Last year saw the stabilizing of the residential real estate market in Kenya. Even so, land costs have increased significantly, and there has been an inclination towards the demand for multi-unit buildings.
Land inflation has also resulted in developers seeking to build upwards, rather than compete for the limited space with stand-alone buildings.
Despite this trend, the real estate market has continued to record steady growth. The country has seen a rise of a middle class, who appreciate getting involved in investment opportunities in the property market.
Many local and international companies are currently looking for ways tap into these opportunities. Indeed, the country’s capital (Nairobi City) is the perfect example of these developments.
The city has witnessed a remarkable growth in property development in the last decade. Recently, the global real estate firm Jones Lang Laselle ranked Nairobi as among the top ten (out of 150 cities) to watch in terms of real estate development. The trend is now being replicated across major urban centers in the country, with property developments sprouting up everywhere.
Despite this upward trend, there is little diversity in regards to development options by investors.
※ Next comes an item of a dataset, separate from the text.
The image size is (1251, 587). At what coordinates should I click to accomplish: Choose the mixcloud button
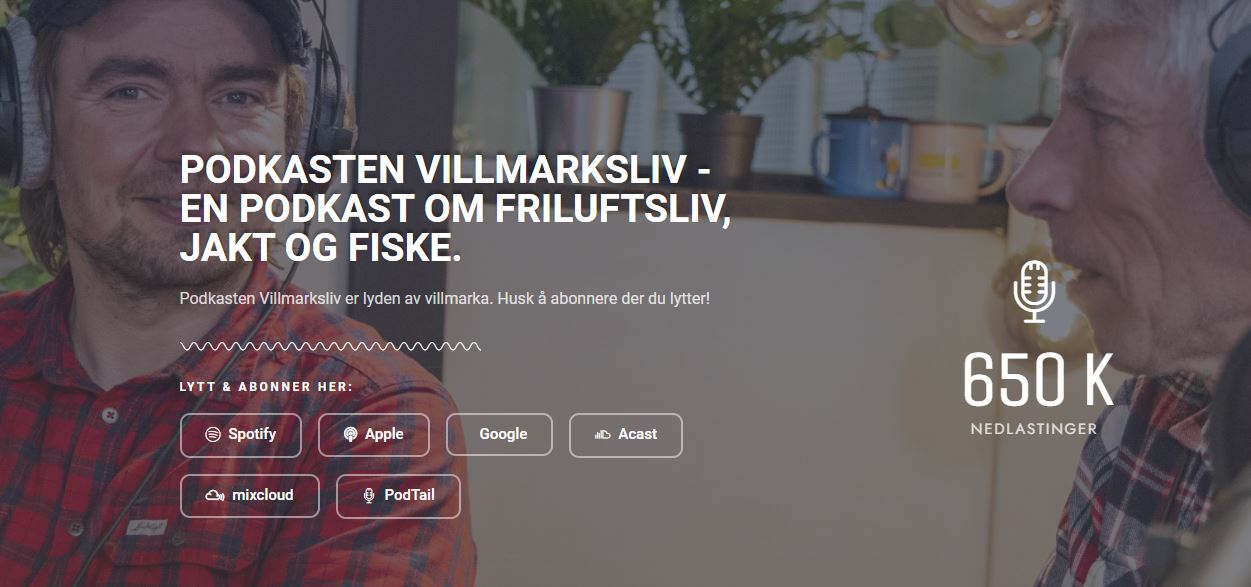(x=250, y=496)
The most common developments are apartments, malls, and gated communities, which indicates there still exists some uncertainty as to the viability of residential units.
However, of most concern is the dependency of investors on equity and bank loans for real estate financing. If the local real estate sector is going to compete with more developed markets in the continent, then it is crucial investors take advantage of more financing options.
There are a variety of options currently used on a small scale, that if adopted could increase the gains for property developers.
Real Estate Financing Options
Investing in the right property in Kenya has the potential to double, or triple your investment within a year or two. So, how else can an investor finance a property development in Kenya? Here are some options available:
- Sacco financing
This is an effective option commonly used by self-employed or lower income earners who may not qualify for mainstream bank loans. A good number of SACCOs offer loans to finance land purchases. Others offer loans for small construction projects. To qualify for these products you must be a member of that SACCO and saved money with them for some time.
An investor may wish to purchase a property but does not have adequate funds. Such an individual can get a company, homeowner or institution to lease the property to her/him. The individual will then be obligated to pay rent in monthly installments, with the goal of purchasing the property when they have acquired the total funds.
- Mezzanine financing
A situation may occur when a person is about to clear their loan, but the lender informs them that the value of their development does not qualify them for additional funding. In such a scenario, an investor can get the necessary funds from a mezzanine financier. The mezzanine financier will then lay claim to a portion of the rental income once the property is occupied.
In this case, an investor may have a project, whose cash flow cannot cover their loan repayment and other costs. The investor may go for a ‘top up loan’ or refinancing, to invest in additional income generating assets to pay the initial and top up loan, and increase his asset base.
There are two more financing models that are yet to take off in Kenya and if they do they can be largely beneficial to real estate investors:
- Fractional ownership/ Time Shares
Kenya has transformed into an investment hub for foreign investors, who frequently visit the country, and are looking for a homely environment for the period of their visit. Timeshares are the perfect option in this case. This is where an investor acquires ownership of a property for the period he uses it such as two to three weeks. Therefore the investor gains fractional ownership or time shares. Though a relatively new concept in Kenya, some developments in Mombasa have begun to embrace the model.
- Moratorium on development loans
This is a financing option, where the bank gives a developer a grace period, typically 1 year, during which they do not repay the principal sum. The bank will continue financing every stage of the development project, irrespective of speculative costs during this period. After 1 year, the lender then begins to collect the principal and charges interest. However, by then the development income will cover the loan repayments, and not out of the investors pocket.
Financing in Kenya remains a costly endeavor not just for developers but buyers as well. To meet the demand for housing units, the government is providing both non-financial and financial incentives to private developers, to boost construction of more housing units. The incentives include:
- Easy access to affordable financing
- Parliamentary reforms to land-related laws
- Setting up a national housing fund to assist in financing low-cost housing
Therefore, if you are looking to invest in the property market, lack of funds should no longer hold you back. The current conditions in Kenya are suitable for more investments in residential or entry market developments, as an alternative to conventional high-end properties.